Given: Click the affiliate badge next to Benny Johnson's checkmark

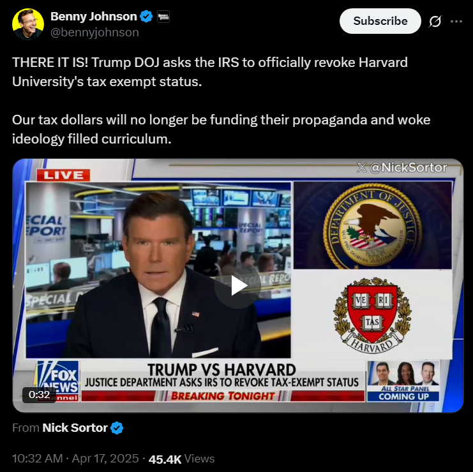Looking at the screenshot, I should tap(163, 17).
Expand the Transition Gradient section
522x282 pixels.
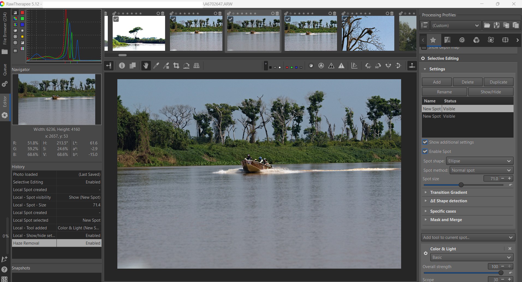coord(448,192)
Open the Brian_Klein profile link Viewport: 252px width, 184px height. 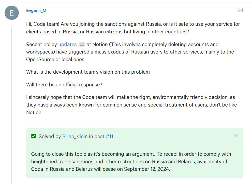point(75,136)
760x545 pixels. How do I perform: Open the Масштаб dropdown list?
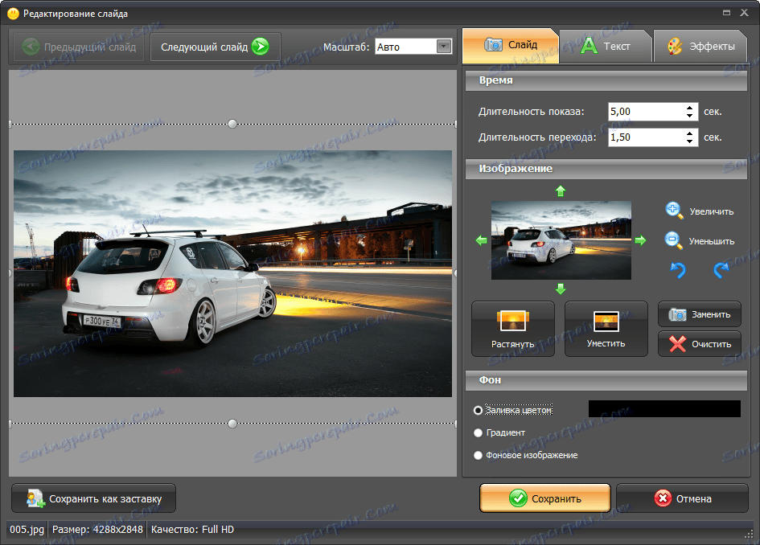(444, 47)
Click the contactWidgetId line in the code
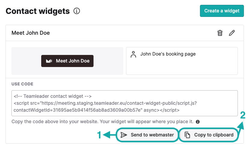The image size is (249, 147). pos(97,110)
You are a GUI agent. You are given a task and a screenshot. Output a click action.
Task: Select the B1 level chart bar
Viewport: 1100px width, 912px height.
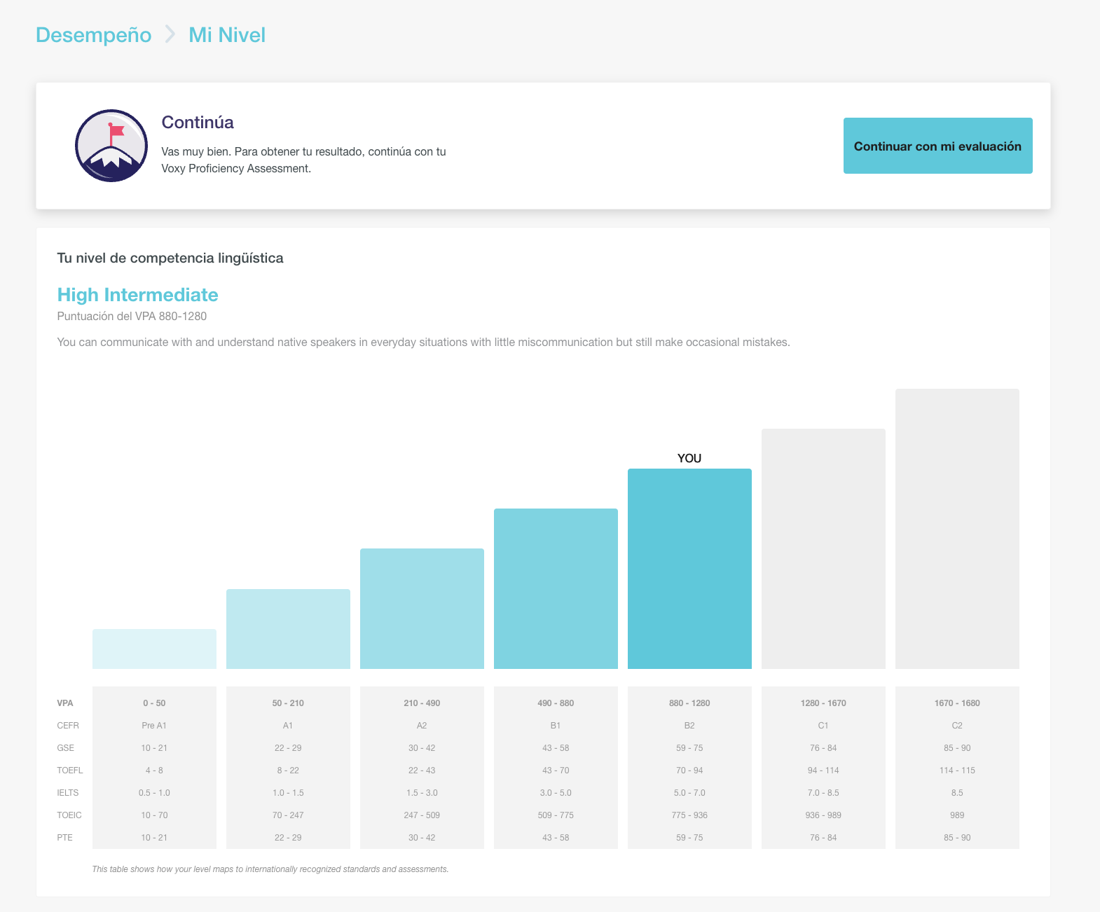click(556, 588)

------------------------------------------------------------------------

Task statement: Find the line with "Click the contactWidgetId line in the code". Return it and each line after it through the end of the data, exactly, without pictures.

Written response:
Click the contactWidgetId line in the code
The image size is (249, 147). pos(97,110)
You are a GUI agent. You are given a task and a screenshot. Output a click action.
Task: Select the B1 level chart bar
Viewport: 1100px width, 912px height.
click(556, 588)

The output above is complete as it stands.